## Record extracts

· · ·

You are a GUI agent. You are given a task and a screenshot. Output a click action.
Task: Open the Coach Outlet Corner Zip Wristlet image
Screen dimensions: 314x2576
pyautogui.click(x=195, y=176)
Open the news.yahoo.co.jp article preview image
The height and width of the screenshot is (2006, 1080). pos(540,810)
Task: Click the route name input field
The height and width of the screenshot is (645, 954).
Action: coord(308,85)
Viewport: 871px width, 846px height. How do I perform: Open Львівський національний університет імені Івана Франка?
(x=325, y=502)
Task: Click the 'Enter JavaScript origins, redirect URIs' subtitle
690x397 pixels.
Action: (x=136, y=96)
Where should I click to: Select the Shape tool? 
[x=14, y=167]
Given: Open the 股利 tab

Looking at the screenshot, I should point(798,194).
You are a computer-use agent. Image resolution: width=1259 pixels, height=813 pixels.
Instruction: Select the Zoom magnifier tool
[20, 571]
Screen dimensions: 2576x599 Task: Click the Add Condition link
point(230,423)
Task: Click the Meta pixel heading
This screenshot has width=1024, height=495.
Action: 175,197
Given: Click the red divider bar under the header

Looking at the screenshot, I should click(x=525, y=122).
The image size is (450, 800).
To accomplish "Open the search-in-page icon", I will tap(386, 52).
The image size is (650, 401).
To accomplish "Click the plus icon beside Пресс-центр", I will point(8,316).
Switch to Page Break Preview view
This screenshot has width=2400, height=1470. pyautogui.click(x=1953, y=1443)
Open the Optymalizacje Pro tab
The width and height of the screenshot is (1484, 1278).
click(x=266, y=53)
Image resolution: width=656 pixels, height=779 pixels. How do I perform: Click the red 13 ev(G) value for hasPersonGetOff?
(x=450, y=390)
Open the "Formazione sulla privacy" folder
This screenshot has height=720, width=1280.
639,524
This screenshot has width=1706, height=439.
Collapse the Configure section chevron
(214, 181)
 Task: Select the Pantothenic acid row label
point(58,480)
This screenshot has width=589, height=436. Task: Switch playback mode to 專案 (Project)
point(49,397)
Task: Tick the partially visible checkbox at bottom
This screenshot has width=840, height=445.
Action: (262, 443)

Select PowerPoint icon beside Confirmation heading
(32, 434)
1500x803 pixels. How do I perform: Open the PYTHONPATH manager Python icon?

· · ·

## The task
The data above needs to be retyped in full, exactly as given.

## Result for this task
You are a GUI agent. You are given a task and a screenshot. Output a click action.
Task: Open the Coach Outlet Corner Zip Wristlet image
Screen dimensions: 314x2576
pyautogui.click(x=195, y=176)
Open the news.yahoo.co.jp article preview image
The height and width of the screenshot is (2006, 1080). pos(540,810)
Task: Click the route name input field
The height and width of the screenshot is (645, 954).
Action: coord(308,85)
Viewport: 871px width, 846px height. How do I perform: Open Львівський національний університет імені Івана Франка?
(x=325, y=502)
Task: Click the 'Enter JavaScript origins, redirect URIs' subtitle
690x397 pixels.
Action: (x=136, y=96)
Where should I click to: Select the Shape tool? 
[x=14, y=167]
Given: Open the 股利 tab

Looking at the screenshot, I should point(798,194).
You are a computer-use agent. Image resolution: width=1259 pixels, height=813 pixels.
Instruction: Select the Zoom magnifier tool
[20, 571]
Screen dimensions: 2576x599 Task: Click the Add Condition link
point(230,423)
Task: Click the Meta pixel heading
This screenshot has width=1024, height=495.
Action: 175,197
Given: Click the red divider bar under the header

Looking at the screenshot, I should click(x=525, y=122).
The image size is (450, 800).
To accomplish "Open the search-in-page icon", I will tap(386, 52).
The image size is (650, 401).
To accomplish "Click the plus icon beside Пресс-центр", I will point(8,316).
Switch to Page Break Preview view
This screenshot has width=2400, height=1470. pyautogui.click(x=1953, y=1443)
Open the Optymalizacje Pro tab
The width and height of the screenshot is (1484, 1278).
click(x=266, y=53)
Image resolution: width=656 pixels, height=779 pixels. How do I perform: Click the red 13 ev(G) value for hasPersonGetOff?
(x=450, y=390)
Open the "Formazione sulla privacy" folder
This screenshot has height=720, width=1280.
639,524
This screenshot has width=1706, height=439.
Collapse the Configure section chevron
(214, 181)
 Task: Select the Pantothenic acid row label
point(58,480)
This screenshot has width=589, height=436. Task: Switch playback mode to 專案 (Project)
point(49,397)
Task: Tick the partially visible checkbox at bottom
This screenshot has width=840, height=445.
Action: (262, 443)

Select PowerPoint icon beside Confirmation heading
(32, 434)
1500x803 pixels. How do I perform: Open the PYTHONPATH manager Python icon?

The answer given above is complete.